# [Task description]
Exactly as written, copy the lines of the data below from the first through the one containing "Task: Select the Licensed".

# [Listed records]
BEGIN
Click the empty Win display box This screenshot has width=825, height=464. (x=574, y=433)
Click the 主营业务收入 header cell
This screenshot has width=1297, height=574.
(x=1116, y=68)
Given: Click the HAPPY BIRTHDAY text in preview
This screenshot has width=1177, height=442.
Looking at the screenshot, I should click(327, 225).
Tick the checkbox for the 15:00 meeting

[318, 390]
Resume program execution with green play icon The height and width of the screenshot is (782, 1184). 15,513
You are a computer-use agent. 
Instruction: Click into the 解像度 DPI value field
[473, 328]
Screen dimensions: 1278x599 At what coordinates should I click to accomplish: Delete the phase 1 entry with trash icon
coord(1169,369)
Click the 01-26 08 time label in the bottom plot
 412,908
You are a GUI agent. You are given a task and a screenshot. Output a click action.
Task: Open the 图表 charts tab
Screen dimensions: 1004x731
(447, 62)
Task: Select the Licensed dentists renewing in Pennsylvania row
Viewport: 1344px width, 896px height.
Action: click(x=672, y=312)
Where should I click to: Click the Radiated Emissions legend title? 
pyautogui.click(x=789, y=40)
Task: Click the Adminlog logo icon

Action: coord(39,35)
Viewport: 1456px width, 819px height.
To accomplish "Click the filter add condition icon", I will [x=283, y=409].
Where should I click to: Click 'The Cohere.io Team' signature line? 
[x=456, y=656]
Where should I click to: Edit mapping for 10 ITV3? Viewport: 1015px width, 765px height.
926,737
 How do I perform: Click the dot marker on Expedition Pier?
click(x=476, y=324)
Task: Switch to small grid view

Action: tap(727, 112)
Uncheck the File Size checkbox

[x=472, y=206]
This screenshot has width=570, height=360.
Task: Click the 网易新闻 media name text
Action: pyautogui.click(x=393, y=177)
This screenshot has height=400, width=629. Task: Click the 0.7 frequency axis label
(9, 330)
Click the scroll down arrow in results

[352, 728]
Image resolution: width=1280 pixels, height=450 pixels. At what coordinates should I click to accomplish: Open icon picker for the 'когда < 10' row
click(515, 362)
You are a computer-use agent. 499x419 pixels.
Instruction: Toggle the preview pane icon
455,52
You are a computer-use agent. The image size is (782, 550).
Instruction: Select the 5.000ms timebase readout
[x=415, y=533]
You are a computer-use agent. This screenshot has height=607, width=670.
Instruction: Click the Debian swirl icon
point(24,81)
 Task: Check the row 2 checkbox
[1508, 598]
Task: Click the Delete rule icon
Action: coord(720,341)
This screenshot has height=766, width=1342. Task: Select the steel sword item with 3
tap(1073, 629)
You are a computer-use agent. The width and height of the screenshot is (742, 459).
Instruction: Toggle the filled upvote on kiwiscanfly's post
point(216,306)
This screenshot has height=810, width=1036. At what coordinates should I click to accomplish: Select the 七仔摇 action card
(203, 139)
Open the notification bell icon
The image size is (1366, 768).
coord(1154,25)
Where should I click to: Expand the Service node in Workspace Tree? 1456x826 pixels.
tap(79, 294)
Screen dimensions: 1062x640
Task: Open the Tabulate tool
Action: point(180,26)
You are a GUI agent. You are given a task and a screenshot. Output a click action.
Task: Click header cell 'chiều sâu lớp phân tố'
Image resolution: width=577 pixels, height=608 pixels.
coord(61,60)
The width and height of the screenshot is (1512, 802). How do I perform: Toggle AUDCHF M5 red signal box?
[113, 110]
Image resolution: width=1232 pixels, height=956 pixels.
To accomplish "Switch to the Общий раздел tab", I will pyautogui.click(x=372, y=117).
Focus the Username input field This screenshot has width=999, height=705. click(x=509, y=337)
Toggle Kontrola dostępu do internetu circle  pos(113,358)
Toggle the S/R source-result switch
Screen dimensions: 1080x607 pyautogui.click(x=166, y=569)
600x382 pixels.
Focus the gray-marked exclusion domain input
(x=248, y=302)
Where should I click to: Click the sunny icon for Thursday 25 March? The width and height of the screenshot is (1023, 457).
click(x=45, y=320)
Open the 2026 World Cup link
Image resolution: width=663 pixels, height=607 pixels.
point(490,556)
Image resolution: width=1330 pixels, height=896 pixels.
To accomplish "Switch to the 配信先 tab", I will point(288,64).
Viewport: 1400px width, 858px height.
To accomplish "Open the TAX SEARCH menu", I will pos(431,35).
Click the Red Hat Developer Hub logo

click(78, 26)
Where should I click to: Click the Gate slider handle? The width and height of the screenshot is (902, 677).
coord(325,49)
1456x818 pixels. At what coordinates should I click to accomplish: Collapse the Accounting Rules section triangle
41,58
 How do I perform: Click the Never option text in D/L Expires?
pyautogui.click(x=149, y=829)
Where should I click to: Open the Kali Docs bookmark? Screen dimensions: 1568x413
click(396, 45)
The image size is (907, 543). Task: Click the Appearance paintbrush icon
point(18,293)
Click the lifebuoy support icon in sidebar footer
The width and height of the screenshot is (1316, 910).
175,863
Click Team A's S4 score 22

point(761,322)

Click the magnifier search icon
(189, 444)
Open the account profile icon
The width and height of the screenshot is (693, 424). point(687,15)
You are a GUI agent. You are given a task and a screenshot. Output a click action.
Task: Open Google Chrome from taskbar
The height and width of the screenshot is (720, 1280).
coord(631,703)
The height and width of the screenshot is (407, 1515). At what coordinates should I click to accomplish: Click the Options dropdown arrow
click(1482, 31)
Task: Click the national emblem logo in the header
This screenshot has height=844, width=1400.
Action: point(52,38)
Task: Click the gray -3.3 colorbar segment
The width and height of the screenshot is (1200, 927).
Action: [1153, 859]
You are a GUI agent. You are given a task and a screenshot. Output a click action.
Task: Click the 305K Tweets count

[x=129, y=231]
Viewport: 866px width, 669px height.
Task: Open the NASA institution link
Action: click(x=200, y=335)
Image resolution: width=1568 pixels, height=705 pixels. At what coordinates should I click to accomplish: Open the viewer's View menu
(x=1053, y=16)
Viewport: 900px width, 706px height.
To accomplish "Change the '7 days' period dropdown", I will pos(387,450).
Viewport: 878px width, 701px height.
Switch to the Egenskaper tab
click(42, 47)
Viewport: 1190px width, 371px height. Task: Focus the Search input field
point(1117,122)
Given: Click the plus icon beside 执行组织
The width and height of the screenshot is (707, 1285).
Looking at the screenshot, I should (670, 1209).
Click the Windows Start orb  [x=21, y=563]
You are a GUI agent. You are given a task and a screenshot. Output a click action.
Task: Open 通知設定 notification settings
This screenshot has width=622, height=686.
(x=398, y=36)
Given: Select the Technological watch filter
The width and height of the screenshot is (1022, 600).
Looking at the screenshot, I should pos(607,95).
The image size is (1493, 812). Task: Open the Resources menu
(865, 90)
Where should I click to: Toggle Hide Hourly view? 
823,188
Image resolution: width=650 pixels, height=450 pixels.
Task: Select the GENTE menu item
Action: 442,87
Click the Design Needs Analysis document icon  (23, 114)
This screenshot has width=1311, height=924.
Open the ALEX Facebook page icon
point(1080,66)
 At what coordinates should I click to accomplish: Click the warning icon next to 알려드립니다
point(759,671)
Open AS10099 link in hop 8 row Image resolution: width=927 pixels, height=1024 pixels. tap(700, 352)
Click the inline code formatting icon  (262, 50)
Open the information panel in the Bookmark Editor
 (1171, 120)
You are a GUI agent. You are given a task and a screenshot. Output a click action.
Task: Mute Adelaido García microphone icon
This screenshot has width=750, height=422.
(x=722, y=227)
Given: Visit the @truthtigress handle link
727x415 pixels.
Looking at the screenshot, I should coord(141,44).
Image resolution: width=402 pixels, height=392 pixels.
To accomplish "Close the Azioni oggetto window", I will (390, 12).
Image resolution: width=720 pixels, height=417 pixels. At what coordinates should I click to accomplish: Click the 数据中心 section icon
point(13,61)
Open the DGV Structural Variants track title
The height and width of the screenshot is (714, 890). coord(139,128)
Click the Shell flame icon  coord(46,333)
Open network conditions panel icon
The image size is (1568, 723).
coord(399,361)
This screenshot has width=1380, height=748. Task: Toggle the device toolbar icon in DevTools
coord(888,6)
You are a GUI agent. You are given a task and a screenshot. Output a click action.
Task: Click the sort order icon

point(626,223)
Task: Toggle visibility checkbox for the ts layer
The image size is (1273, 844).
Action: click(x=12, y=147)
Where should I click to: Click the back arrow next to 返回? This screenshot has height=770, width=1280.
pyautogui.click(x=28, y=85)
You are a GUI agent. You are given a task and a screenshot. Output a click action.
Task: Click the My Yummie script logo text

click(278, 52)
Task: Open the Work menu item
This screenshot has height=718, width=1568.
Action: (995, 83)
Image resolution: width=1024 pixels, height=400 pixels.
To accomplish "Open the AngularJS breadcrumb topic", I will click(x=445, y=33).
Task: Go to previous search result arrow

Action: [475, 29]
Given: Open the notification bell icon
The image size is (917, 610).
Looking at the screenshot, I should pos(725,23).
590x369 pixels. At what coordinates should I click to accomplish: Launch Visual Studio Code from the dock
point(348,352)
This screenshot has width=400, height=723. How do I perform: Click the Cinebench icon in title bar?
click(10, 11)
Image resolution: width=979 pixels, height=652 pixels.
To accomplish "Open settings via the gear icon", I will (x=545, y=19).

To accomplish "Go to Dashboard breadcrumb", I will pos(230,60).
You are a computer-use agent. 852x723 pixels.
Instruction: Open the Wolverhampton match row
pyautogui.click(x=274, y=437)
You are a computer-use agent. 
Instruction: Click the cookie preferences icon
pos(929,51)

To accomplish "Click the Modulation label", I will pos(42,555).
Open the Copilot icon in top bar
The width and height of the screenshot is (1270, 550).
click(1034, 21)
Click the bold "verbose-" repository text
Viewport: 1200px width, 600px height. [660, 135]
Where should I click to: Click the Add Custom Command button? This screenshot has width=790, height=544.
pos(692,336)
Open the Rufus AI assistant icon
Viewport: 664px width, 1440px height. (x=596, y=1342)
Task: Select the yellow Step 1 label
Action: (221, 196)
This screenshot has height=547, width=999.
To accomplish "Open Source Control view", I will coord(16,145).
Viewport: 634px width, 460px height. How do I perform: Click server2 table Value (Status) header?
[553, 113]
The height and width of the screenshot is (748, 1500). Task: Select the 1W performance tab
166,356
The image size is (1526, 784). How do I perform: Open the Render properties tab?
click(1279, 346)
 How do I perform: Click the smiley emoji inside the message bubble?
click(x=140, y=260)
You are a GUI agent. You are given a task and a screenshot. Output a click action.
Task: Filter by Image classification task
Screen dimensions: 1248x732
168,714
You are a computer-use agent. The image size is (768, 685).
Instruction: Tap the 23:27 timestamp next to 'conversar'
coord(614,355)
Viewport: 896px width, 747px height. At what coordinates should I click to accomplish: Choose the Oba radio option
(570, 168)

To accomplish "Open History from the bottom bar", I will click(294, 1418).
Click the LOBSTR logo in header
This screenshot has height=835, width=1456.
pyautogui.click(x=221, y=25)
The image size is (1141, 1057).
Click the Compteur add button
END
# [Expected answer]
Click the empty Win display box This screenshot has width=825, height=464. (x=574, y=433)
Click the 主营业务收入 header cell
This screenshot has width=1297, height=574.
(x=1116, y=68)
Given: Click the HAPPY BIRTHDAY text in preview
This screenshot has width=1177, height=442.
Looking at the screenshot, I should click(327, 225).
Tick the checkbox for the 15:00 meeting

[318, 390]
Resume program execution with green play icon The height and width of the screenshot is (782, 1184). 15,513
You are a computer-use agent. 
Instruction: Click into the 解像度 DPI value field
[473, 328]
Screen dimensions: 1278x599 At what coordinates should I click to accomplish: Delete the phase 1 entry with trash icon
coord(1169,369)
Click the 01-26 08 time label in the bottom plot
 412,908
You are a GUI agent. You are given a task and a screenshot. Output a click action.
Task: Open the 图表 charts tab
Screen dimensions: 1004x731
(447, 62)
Task: Select the Licensed dentists renewing in Pennsylvania row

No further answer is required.